* Exercise objective *
Which lines of the records below contain the word "will"? Report each of them in full.

───

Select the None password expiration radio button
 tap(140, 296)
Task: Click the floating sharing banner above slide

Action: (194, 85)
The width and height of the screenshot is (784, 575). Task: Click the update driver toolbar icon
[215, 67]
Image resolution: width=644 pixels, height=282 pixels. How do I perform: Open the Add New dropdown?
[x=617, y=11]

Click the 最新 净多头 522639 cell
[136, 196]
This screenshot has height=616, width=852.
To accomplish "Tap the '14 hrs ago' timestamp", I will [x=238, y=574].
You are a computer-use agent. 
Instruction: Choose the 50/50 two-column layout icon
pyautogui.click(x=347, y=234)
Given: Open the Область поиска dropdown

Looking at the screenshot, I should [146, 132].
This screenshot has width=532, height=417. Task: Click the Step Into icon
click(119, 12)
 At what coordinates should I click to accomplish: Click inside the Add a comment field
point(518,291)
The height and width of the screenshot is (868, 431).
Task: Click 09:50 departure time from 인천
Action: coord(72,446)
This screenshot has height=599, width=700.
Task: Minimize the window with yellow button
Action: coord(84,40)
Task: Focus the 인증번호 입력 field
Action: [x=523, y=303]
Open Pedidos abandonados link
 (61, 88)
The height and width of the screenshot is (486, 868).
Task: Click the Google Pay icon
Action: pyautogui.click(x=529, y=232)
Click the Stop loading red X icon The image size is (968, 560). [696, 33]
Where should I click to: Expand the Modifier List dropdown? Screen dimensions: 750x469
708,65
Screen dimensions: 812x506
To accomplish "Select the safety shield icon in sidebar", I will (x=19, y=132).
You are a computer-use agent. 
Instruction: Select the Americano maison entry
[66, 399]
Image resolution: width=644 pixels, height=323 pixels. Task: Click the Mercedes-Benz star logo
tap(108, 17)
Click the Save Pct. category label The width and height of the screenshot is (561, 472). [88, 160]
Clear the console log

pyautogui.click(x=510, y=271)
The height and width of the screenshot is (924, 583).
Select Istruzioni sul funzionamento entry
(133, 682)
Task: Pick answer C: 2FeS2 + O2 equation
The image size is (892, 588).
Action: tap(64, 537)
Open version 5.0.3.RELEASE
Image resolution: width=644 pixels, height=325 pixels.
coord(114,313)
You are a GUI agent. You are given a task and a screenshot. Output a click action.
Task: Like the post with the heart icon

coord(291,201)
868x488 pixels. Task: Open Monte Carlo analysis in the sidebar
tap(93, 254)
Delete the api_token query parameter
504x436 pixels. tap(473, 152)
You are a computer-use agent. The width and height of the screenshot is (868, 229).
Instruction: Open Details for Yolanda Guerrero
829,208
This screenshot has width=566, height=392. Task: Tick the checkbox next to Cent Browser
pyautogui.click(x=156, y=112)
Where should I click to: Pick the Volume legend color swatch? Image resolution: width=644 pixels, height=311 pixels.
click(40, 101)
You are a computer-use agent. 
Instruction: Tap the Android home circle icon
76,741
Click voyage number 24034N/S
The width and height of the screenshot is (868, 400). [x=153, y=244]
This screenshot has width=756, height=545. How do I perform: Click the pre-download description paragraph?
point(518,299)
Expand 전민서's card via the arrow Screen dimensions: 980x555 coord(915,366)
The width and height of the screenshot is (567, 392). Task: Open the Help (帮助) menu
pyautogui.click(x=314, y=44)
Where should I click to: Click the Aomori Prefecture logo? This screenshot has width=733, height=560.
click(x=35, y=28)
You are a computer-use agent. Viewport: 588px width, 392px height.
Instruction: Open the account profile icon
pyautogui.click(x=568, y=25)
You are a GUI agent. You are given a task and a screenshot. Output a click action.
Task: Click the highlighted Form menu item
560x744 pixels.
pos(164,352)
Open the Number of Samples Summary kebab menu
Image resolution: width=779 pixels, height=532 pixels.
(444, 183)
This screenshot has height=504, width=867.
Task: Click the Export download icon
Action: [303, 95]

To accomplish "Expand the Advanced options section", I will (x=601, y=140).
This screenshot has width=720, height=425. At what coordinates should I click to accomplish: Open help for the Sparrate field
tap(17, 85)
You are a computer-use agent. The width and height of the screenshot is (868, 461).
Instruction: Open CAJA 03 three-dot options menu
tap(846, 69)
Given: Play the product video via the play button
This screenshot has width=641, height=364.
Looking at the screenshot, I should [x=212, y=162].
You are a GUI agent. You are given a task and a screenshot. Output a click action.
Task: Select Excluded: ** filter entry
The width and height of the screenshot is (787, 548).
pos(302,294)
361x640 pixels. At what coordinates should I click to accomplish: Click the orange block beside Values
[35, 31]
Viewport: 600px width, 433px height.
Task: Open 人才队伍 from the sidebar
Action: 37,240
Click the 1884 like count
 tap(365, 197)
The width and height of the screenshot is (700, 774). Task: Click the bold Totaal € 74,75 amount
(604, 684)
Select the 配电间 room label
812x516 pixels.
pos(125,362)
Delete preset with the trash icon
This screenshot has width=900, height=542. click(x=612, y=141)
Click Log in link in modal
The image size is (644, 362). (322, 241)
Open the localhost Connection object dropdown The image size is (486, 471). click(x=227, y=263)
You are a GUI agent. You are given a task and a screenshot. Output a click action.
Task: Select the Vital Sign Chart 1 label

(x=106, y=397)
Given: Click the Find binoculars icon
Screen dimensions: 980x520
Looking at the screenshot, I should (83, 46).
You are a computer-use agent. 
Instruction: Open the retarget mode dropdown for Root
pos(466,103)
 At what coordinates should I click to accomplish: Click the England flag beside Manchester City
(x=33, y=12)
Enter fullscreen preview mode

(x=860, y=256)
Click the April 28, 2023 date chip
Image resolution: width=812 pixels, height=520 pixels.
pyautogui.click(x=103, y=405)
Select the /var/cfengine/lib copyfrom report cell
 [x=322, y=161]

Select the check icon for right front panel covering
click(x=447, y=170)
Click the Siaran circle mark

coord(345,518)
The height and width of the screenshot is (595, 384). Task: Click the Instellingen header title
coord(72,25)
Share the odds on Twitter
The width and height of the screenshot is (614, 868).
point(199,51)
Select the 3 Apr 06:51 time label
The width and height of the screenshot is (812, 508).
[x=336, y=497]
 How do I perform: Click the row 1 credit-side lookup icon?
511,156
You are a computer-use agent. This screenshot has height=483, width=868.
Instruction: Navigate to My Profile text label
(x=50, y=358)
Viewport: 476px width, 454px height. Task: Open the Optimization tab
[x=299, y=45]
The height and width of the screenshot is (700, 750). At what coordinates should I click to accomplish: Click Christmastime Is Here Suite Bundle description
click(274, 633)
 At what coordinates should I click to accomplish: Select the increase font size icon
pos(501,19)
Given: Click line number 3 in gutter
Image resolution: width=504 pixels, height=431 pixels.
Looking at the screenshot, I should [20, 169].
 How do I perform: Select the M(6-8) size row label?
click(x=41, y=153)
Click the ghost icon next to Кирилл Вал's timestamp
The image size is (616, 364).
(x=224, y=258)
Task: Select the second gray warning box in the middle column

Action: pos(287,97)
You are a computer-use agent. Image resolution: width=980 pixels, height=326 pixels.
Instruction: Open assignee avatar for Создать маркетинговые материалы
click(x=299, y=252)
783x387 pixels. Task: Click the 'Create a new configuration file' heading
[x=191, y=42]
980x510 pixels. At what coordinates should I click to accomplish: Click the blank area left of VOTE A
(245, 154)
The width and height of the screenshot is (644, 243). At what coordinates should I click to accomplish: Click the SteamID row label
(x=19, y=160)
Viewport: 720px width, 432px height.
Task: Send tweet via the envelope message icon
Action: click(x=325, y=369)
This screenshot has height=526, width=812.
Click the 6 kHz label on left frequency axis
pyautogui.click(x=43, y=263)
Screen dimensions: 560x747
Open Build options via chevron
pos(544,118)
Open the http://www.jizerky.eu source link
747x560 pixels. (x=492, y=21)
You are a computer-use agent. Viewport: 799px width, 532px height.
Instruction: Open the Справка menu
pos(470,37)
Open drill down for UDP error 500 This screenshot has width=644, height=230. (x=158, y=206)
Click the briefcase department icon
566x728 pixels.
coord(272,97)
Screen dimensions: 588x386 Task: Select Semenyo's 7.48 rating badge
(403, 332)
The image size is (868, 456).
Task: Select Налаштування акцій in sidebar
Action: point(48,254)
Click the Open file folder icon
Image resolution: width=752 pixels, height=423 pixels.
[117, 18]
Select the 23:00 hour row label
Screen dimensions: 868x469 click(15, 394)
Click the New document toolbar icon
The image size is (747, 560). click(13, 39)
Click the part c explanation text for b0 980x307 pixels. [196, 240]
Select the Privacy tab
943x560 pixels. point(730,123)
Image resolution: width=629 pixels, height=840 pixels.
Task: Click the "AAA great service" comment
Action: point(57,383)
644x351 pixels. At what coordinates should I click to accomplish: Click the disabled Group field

───

* The answer *
To accomplish "Tap the '14 hrs ago' timestamp", I will [x=238, y=574].
To accomplish "Select the safety shield icon in sidebar", I will (x=19, y=132).
To accomplish "Expand the Advanced options section", I will (x=601, y=140).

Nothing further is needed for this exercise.